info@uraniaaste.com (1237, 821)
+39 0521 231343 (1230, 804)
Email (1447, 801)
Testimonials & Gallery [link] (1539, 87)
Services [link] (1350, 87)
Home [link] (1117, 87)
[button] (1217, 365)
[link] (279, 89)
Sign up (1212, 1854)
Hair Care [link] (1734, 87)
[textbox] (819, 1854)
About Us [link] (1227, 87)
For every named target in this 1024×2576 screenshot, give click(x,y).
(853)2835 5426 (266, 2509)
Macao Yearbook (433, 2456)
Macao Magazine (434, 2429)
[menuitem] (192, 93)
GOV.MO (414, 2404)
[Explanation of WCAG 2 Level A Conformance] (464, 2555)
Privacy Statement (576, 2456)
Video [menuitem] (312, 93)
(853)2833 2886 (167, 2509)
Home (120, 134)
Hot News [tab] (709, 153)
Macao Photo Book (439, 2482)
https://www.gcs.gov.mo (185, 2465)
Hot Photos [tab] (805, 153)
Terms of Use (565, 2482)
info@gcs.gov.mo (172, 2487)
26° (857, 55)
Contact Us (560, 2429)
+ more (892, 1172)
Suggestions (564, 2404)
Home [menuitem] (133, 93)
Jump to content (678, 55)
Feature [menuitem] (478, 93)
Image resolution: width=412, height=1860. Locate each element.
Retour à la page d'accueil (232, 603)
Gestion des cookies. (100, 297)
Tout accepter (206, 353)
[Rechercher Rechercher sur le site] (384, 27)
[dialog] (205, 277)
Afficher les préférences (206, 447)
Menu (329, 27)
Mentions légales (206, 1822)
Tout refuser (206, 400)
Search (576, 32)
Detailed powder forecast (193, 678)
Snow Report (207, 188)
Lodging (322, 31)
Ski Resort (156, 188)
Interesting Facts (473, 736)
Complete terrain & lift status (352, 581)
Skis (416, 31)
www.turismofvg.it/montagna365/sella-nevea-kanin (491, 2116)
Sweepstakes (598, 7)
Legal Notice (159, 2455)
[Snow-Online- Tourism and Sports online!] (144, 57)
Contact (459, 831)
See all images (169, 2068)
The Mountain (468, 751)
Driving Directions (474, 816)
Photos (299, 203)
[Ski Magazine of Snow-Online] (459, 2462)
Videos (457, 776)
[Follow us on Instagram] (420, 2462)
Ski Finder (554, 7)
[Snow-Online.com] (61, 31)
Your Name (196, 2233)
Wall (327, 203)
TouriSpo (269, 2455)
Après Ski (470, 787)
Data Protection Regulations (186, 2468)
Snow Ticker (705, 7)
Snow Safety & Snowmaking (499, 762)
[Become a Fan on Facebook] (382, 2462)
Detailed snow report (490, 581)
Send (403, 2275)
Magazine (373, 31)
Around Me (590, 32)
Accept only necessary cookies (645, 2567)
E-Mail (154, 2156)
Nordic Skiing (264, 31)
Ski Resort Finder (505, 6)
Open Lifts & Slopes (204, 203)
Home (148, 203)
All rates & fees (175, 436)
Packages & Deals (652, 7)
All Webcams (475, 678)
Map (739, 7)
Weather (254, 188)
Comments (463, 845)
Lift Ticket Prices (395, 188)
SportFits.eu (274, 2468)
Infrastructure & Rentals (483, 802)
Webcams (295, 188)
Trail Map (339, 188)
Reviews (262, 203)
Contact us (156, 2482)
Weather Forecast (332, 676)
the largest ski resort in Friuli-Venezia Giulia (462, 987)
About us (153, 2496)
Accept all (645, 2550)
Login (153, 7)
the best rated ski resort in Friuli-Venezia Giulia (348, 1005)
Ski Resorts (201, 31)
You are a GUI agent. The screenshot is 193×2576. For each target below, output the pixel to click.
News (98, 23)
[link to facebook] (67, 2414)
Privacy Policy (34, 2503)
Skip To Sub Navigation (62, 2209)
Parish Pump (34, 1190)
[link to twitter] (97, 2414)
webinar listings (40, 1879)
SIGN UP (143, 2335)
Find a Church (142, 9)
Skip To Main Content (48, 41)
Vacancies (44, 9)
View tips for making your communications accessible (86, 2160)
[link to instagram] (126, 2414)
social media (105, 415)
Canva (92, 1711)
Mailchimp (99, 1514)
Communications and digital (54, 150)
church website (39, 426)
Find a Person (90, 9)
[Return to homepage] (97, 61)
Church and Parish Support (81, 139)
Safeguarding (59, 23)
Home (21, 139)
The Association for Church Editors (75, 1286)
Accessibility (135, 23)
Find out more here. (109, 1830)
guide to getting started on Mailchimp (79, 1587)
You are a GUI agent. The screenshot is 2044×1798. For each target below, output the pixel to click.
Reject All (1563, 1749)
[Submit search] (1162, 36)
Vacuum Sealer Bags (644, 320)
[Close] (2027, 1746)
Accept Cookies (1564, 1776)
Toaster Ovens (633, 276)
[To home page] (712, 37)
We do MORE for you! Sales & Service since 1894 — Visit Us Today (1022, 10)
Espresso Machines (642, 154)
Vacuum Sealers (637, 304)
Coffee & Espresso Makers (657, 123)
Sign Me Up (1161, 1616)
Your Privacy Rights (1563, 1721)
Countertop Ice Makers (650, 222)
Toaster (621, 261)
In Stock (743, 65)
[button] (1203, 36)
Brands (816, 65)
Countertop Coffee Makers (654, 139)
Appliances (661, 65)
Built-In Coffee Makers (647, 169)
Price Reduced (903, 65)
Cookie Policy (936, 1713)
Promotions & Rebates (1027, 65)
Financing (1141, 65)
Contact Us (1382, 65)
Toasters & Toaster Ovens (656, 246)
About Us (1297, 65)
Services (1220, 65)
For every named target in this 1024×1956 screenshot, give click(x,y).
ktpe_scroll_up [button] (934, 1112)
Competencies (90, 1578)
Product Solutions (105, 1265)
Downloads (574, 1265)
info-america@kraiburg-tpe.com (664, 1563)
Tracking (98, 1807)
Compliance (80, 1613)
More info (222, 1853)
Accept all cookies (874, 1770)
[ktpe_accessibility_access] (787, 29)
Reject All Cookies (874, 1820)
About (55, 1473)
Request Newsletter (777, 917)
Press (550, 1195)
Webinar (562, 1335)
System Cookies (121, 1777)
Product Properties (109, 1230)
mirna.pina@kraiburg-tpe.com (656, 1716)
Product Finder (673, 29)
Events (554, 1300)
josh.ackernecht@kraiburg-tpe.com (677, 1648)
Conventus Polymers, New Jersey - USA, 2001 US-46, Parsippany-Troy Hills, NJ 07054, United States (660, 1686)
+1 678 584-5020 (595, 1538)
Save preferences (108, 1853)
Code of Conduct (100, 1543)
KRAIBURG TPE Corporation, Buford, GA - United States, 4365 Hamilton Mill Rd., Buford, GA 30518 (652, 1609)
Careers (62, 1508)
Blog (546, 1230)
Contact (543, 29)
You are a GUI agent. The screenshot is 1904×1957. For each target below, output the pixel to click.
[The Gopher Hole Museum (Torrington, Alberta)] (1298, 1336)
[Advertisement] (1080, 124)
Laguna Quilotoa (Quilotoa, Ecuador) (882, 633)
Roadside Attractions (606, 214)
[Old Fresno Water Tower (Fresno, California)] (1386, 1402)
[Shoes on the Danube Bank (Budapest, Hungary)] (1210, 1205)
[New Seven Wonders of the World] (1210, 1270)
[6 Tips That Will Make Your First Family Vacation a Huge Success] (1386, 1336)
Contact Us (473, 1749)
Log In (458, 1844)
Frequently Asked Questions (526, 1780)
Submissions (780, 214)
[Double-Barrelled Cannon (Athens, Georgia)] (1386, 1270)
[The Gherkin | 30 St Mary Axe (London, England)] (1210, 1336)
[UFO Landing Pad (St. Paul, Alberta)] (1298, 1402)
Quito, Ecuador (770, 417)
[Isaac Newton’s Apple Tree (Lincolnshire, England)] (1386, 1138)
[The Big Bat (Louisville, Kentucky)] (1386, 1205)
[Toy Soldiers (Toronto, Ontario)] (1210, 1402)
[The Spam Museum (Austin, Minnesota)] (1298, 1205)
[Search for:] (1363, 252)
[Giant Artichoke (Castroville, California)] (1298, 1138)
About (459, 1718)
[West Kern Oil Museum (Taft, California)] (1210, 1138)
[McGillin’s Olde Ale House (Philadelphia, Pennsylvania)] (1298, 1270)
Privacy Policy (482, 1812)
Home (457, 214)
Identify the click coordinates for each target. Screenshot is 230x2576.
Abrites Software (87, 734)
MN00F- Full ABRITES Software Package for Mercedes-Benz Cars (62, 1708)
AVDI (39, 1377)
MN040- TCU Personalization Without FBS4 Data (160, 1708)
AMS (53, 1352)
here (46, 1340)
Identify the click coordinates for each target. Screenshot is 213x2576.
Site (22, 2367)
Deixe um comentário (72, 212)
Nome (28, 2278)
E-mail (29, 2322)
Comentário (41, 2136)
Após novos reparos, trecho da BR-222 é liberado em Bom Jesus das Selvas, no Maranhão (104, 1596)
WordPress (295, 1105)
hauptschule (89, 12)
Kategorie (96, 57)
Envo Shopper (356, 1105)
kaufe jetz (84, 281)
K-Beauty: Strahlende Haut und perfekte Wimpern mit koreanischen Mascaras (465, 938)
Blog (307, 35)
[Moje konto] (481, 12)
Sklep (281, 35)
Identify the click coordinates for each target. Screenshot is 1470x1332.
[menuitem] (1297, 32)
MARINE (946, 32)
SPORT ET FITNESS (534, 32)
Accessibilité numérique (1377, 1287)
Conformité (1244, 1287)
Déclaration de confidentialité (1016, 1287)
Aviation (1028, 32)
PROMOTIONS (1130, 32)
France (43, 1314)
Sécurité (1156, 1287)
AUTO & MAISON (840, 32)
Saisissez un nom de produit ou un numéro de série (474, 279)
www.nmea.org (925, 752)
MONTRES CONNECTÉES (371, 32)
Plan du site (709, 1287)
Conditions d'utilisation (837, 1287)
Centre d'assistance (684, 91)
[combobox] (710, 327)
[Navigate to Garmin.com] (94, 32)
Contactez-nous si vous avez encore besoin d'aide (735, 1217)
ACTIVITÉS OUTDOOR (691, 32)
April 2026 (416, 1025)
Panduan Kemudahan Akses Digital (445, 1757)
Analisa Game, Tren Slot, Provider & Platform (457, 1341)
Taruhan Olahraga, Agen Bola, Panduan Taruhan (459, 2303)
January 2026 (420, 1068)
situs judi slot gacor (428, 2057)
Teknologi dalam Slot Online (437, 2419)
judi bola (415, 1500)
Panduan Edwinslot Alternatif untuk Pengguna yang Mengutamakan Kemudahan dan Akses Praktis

◆ What is expected: Reproduce exactly the stretch of the material above that starts at the line with "See all images (169, 2068)" and ends at the line with "News (98, 23)", both included, and nothing else.

◆ Written response:
See all images (169, 2068)
The Mountain (468, 751)
Driving Directions (474, 816)
Photos (299, 203)
[Ski Magazine of Snow-Online] (459, 2462)
Videos (457, 776)
[Follow us on Instagram] (420, 2462)
Ski Finder (554, 7)
[Snow-Online.com] (61, 31)
Your Name (196, 2233)
Wall (327, 203)
TouriSpo (269, 2455)
Après Ski (470, 787)
Data Protection Regulations (186, 2468)
Snow Ticker (705, 7)
Snow Safety & Snowmaking (499, 762)
[Become a Fan on Facebook] (382, 2462)
Detailed snow report (490, 581)
Send (403, 2275)
Magazine (373, 31)
Around Me (590, 32)
Accept only necessary cookies (645, 2567)
E-Mail (154, 2156)
Nordic Skiing (264, 31)
Ski Resort Finder (505, 6)
Open Lifts & Slopes (204, 203)
Home (148, 203)
All rates & fees (175, 436)
Packages & Deals (652, 7)
All Webcams (475, 678)
Map (739, 7)
Weather (254, 188)
Comments (463, 845)
Lift Ticket Prices (395, 188)
SportFits.eu (274, 2468)
Infrastructure & Rentals (483, 802)
Webcams (295, 188)
Trail Map (339, 188)
Reviews (262, 203)
Contact us (156, 2482)
Weather Forecast (332, 676)
the largest ski resort in Friuli-Venezia Giulia (462, 987)
About us (153, 2496)
Accept all (645, 2550)
Login (153, 7)
the best rated ski resort in Friuli-Venezia Giulia (348, 1005)
Ski Resorts (201, 31)
You are a GUI agent. The screenshot is 193×2576. For each target below, output the pixel to click.
News (98, 23)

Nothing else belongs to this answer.